29. Vom »VEB Kraftwerke Lübbenau-Vetschau« zum Gewerbegebiet
Die jüngere Lübbenauer Geschichte ist eng mit dem früheren Braunkohlekraftwerk verbunden. Seit 1957 wurde der Bau des damals größten und modernsten Dampfkraftwerks Europas als Volkseigener Betrieb (VEB) geplant, mit dem die Stromversorgung für einen Großteil der DDR gesichert werden sollte. Lübbenau wurde wegen seiner Nähe zur Braunkohle sowie der Anbindung an Autobahn und Schiene ausgewählt. 1959 ging der erste von 16 Kraftwerksblöcken ans Netz, 1964 folgte die Gesamtfertigstellung. Fast 5.000 Menschen waren zu Spitzenzeiten in Kraftwerk und Tagebau beschäftigt. Verschlissene Anlagetechnik, neue Umweltstandards und die damit einhergehende fehlende Wettbewerbsfähigkeit führten nach der Wiedervereinigung dazu, dass das Kraftwerk bis 1996 schrittweise stillgelegt und in Folge abgerissen wurde. Auf dem Gelände befindet sich heute ein Gewerbegebiet.
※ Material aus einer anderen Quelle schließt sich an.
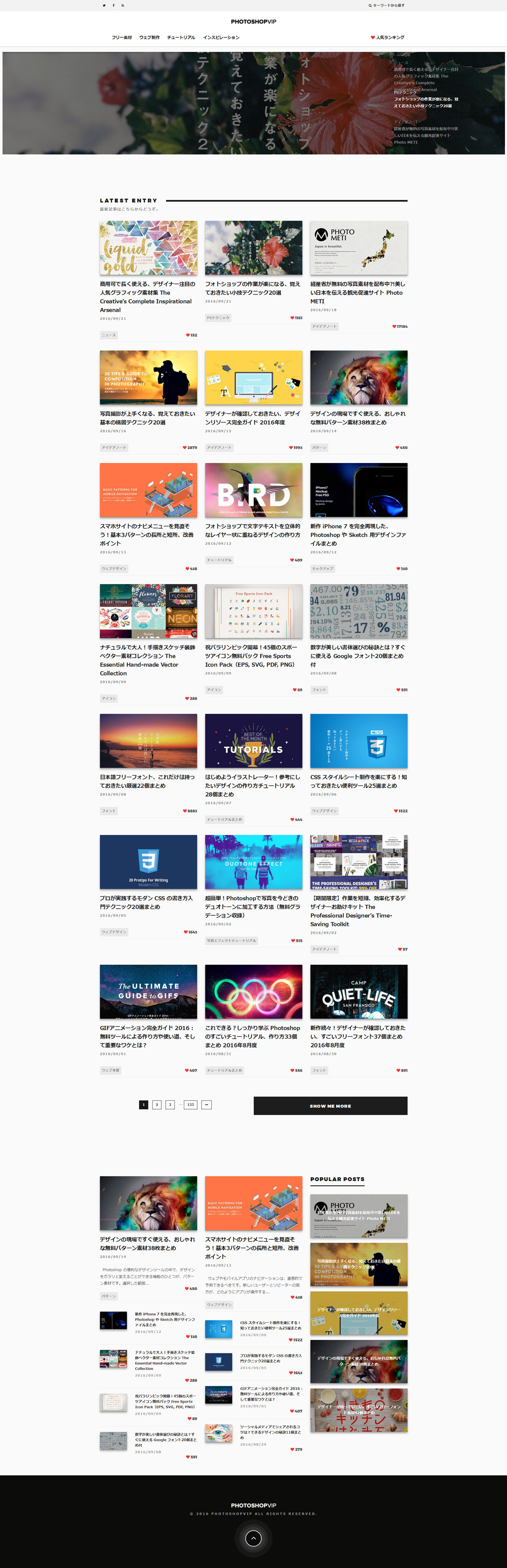Select the チュートリアル menu item

tap(181, 38)

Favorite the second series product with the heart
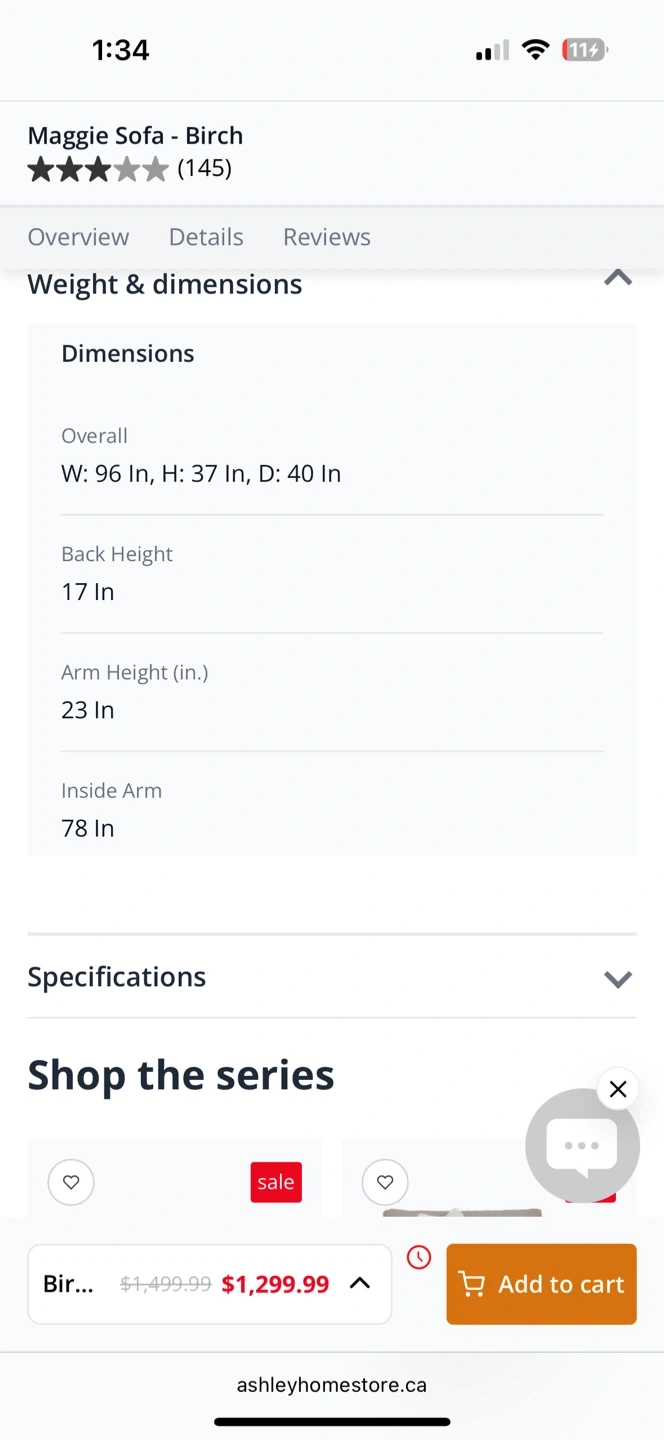pyautogui.click(x=385, y=1182)
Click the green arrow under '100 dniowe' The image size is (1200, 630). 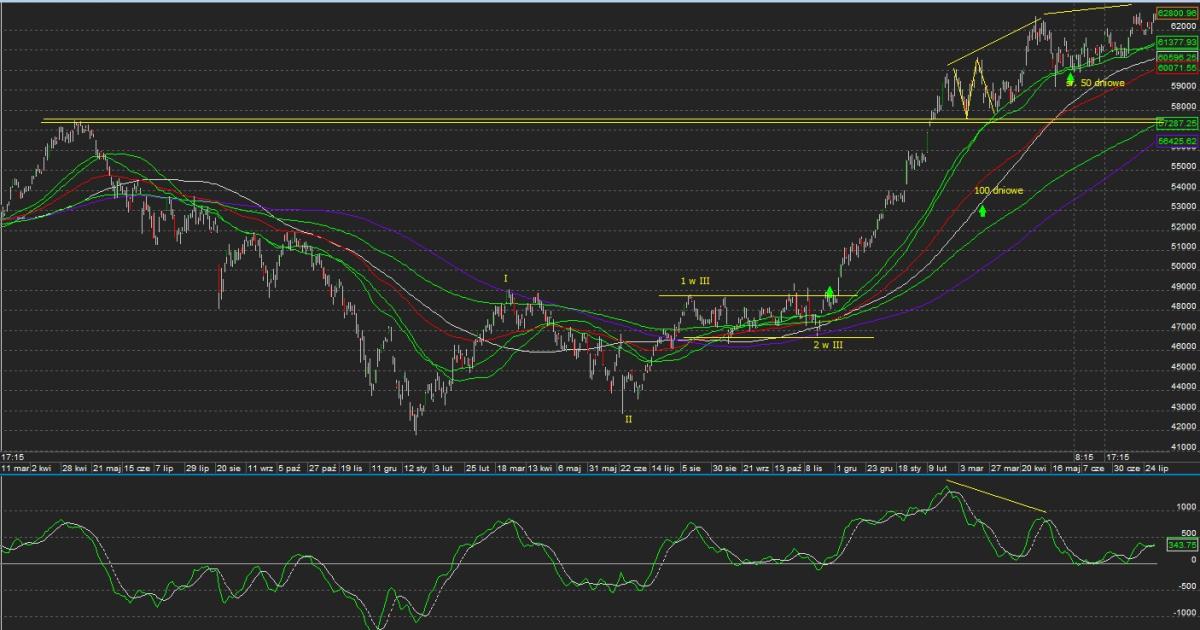[x=983, y=210]
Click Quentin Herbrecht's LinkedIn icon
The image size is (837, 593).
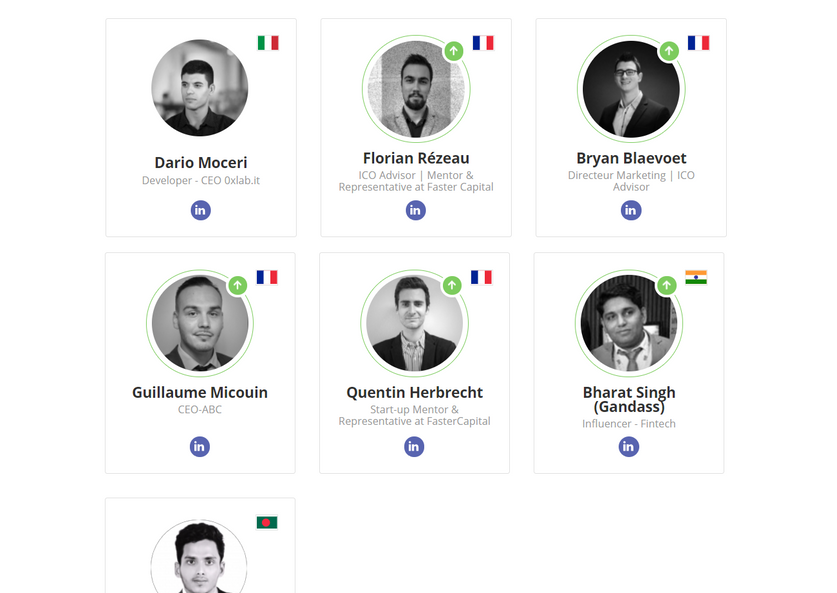coord(414,446)
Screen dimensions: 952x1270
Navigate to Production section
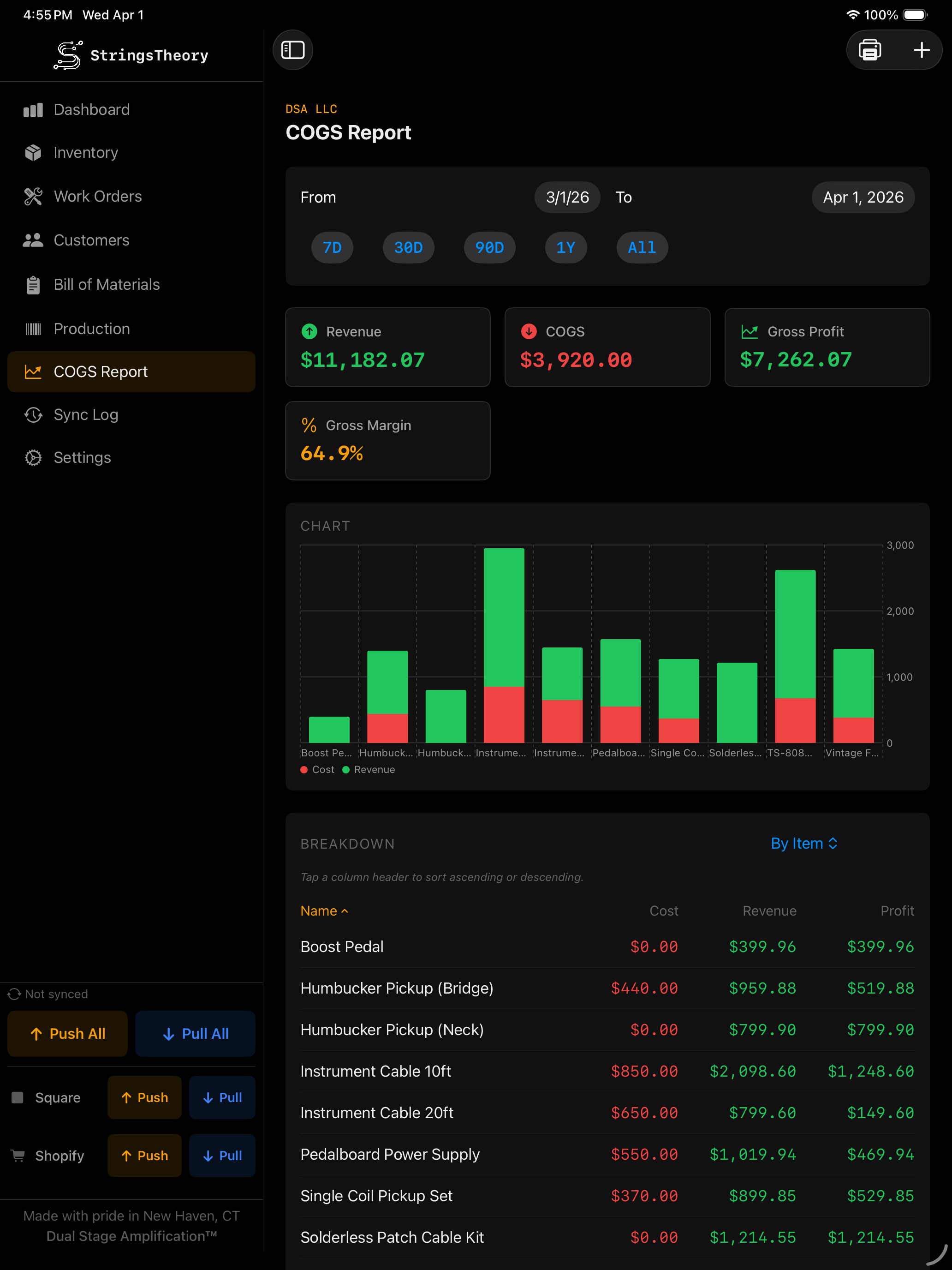tap(91, 329)
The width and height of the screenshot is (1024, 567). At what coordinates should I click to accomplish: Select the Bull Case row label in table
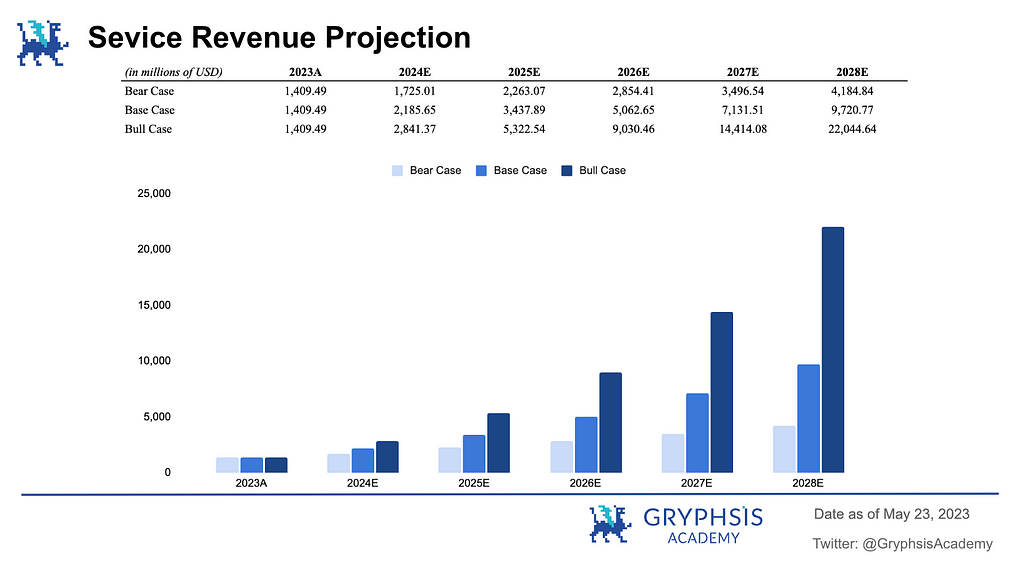point(149,129)
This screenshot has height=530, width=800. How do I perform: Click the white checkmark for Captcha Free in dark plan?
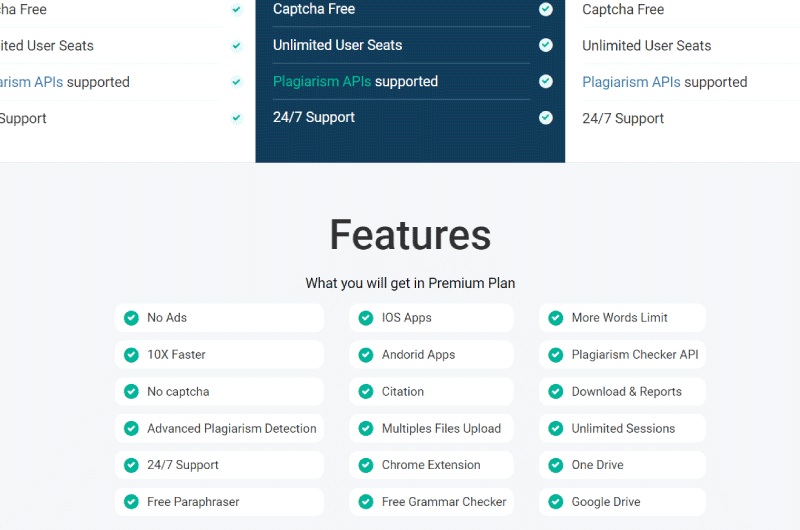click(x=546, y=9)
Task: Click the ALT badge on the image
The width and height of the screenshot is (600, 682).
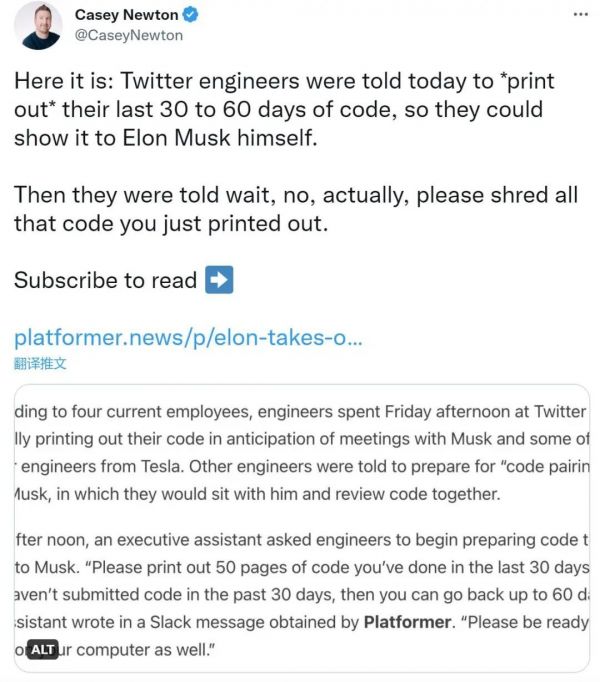Action: click(x=42, y=650)
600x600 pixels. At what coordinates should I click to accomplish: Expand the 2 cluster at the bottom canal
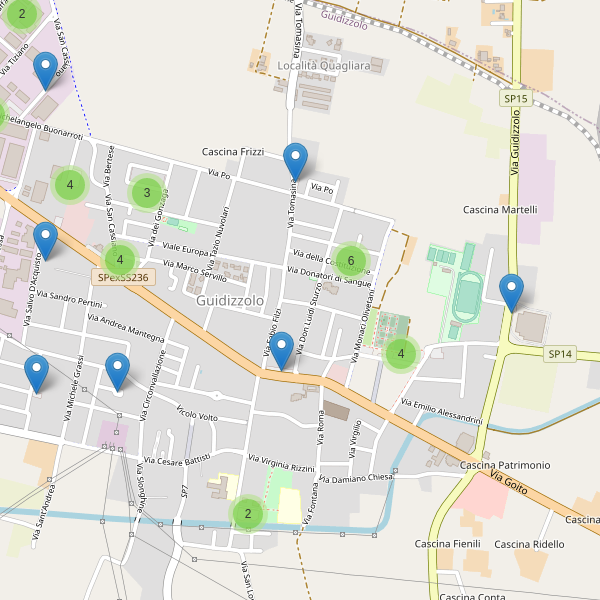(247, 514)
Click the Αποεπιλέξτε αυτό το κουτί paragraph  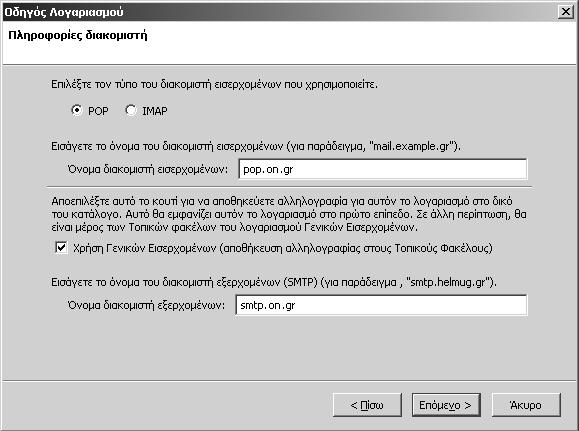point(289,214)
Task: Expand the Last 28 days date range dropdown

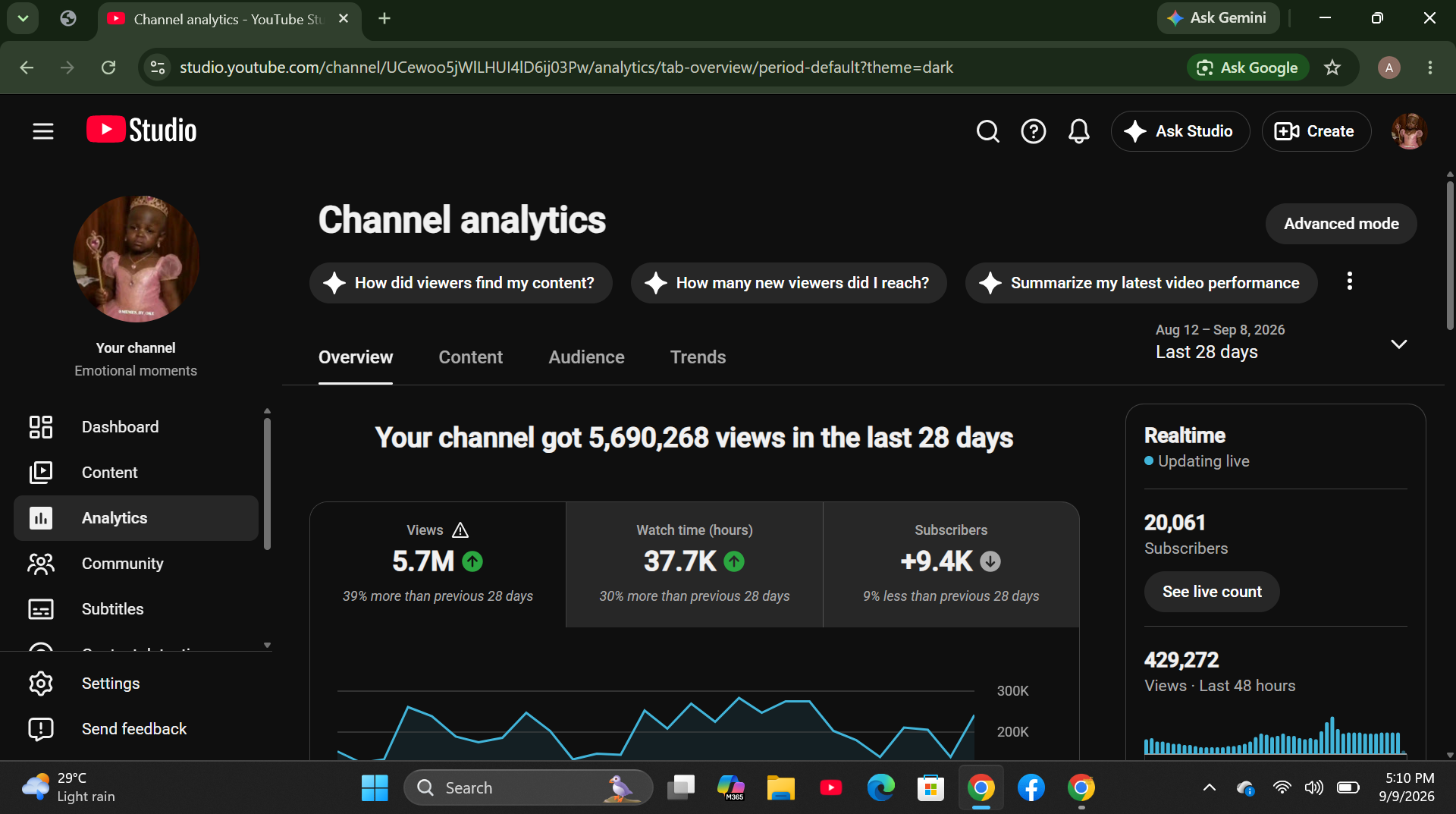Action: point(1282,342)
30. Von der Jugendherberge Boblitz zu Kindergarten und Gemeinschaftszentrum
Als Mitte der 1920er-Jahre die Kreisverwaltung Calau nach einem geeigneten Standort für eine neue Spreewaldjugendherberge suchte, machte das Dorf Boblitz das Rennen. Der Ort war leicht erreichbar, aber lag doch abseits vom großen Verkehr. Und er war über ein Fließ an den Spreewald angeschlossen. 1926 öffnete die Herberge mit 15 Zimmern für 120 Personen erstmals ihre Tore. In den folgenden Jahren wurde sie um eine Bootshalle sowie einen Sportplatz erweitert. Zu DDR-Zeiten wurde das Gebäude zum Kinderheim umfunktioniert und so bis 2012 genutzt. Danach stand es leer. 2019/2020 wird das Haus umfassend saniert, spätere Anbauten abgerissen und das ursprüngliche Hauptgebäude mit Erweiterungen zu einem modernen Kindergarten mit Gemeinschaftszentrum ausgebaut.